Task prompt => The finished copy should match every record exactly and contain no pictures.

________________________

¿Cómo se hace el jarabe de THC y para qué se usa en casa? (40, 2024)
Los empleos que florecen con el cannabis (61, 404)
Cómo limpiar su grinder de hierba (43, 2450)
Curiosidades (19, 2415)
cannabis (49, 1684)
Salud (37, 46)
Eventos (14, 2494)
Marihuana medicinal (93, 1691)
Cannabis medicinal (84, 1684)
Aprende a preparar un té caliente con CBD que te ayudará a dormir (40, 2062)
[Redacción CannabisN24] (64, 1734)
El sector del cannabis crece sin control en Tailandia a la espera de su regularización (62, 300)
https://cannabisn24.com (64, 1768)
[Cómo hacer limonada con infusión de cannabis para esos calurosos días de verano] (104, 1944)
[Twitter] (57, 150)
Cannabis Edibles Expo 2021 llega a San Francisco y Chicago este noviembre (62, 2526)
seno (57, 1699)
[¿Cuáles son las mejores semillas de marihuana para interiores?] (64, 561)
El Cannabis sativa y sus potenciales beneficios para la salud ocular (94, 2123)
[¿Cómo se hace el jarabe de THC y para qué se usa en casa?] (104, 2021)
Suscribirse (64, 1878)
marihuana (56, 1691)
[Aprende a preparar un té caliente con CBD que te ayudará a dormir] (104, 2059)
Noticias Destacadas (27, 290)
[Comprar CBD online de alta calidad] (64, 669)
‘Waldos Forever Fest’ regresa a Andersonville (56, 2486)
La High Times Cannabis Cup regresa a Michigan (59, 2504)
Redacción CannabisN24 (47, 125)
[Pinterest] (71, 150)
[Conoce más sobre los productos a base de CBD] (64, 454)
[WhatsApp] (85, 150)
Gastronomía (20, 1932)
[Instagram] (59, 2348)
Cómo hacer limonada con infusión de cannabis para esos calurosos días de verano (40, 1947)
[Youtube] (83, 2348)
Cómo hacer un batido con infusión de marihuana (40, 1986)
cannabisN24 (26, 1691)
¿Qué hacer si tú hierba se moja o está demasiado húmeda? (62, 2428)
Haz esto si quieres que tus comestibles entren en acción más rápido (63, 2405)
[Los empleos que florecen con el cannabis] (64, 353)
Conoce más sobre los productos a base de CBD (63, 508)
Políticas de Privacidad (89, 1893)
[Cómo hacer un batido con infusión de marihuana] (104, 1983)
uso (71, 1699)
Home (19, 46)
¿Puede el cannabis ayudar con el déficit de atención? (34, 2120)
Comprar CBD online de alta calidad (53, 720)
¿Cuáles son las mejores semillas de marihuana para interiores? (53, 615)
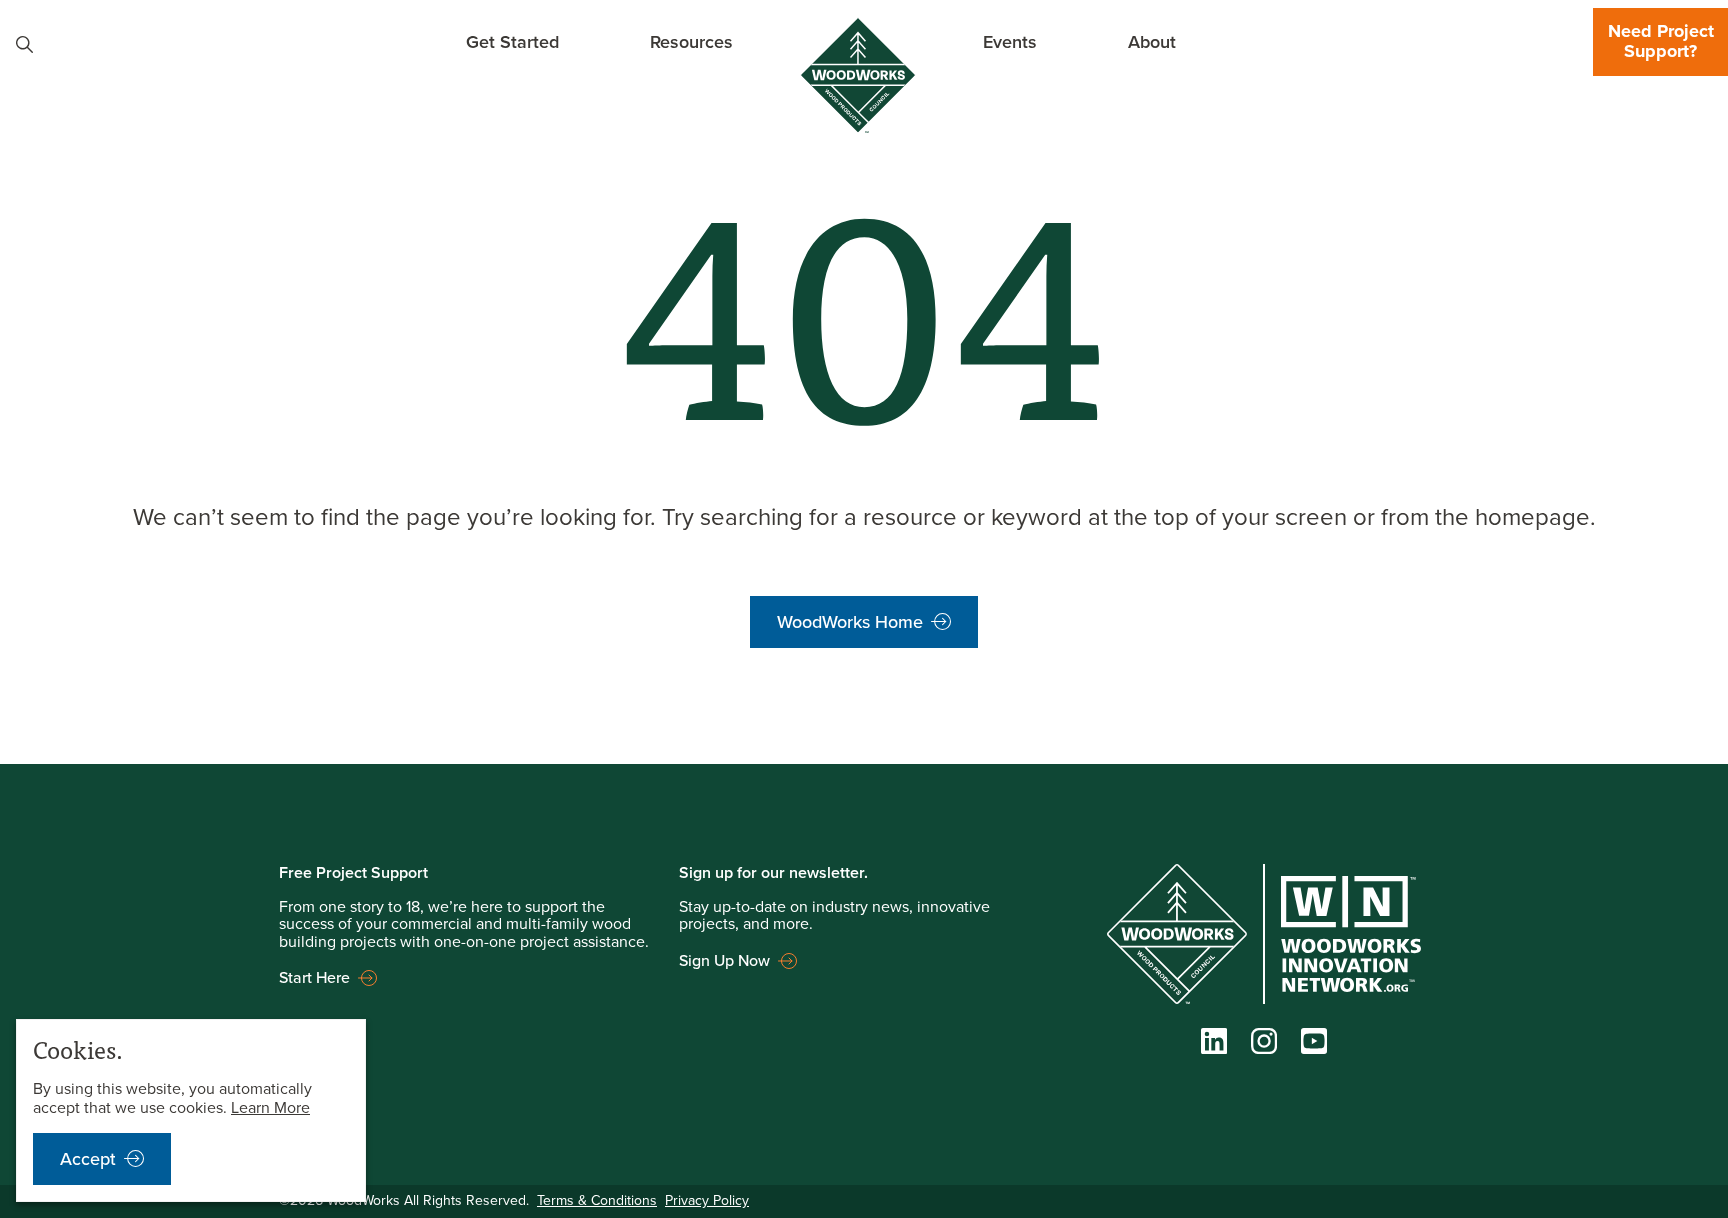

________________________

Exercise response =>
¿Cómo se hace el jarabe de THC y para qué se usa en casa? (40, 2024)
Los empleos que florecen con el cannabis (61, 404)
Cómo limpiar su grinder de hierba (43, 2450)
Curiosidades (19, 2415)
cannabis (49, 1684)
Salud (37, 46)
Eventos (14, 2494)
Marihuana medicinal (93, 1691)
Cannabis medicinal (84, 1684)
Aprende a preparar un té caliente con CBD que te ayudará a dormir (40, 2062)
[Redacción CannabisN24] (64, 1734)
El sector del cannabis crece sin control en Tailandia a la espera de su regularización (62, 300)
https://cannabisn24.com (64, 1768)
[Cómo hacer limonada con infusión de cannabis para esos calurosos días de verano] (104, 1944)
[Twitter] (57, 150)
Cannabis Edibles Expo 2021 llega a San Francisco y Chicago este noviembre (62, 2526)
seno (57, 1699)
[¿Cuáles son las mejores semillas de marihuana para interiores?] (64, 561)
El Cannabis sativa y sus potenciales beneficios para la salud ocular (94, 2123)
[¿Cómo se hace el jarabe de THC y para qué se usa en casa?] (104, 2021)
Suscribirse (64, 1878)
marihuana (56, 1691)
[Aprende a preparar un té caliente con CBD que te ayudará a dormir] (104, 2059)
Noticias Destacadas (27, 290)
[Comprar CBD online de alta calidad] (64, 669)
‘Waldos Forever Fest’ regresa a Andersonville (56, 2486)
La High Times Cannabis Cup regresa a Michigan (59, 2504)
Redacción CannabisN24 (47, 125)
[Pinterest] (71, 150)
[Conoce más sobre los productos a base de CBD] (64, 454)
[WhatsApp] (85, 150)
Gastronomía (20, 1932)
[Instagram] (59, 2348)
Cómo hacer limonada con infusión de cannabis para esos calurosos días de verano (40, 1947)
[Youtube] (83, 2348)
Cómo hacer un batido con infusión de marihuana (40, 1986)
cannabisN24 (26, 1691)
¿Qué hacer si tú hierba se moja o está demasiado húmeda? (62, 2428)
Haz esto si quieres que tus comestibles entren en acción más rápido (63, 2405)
[Los empleos que florecen con el cannabis] (64, 353)
Conoce más sobre los productos a base de CBD (63, 508)
Políticas de Privacidad (89, 1893)
[Cómo hacer un batido con infusión de marihuana] (104, 1983)
uso (71, 1699)
Home (19, 46)
¿Puede el cannabis ayudar con el déficit de atención? (34, 2120)
Comprar CBD online de alta calidad (53, 720)
¿Cuáles son las mejores semillas de marihuana para interiores? (53, 615)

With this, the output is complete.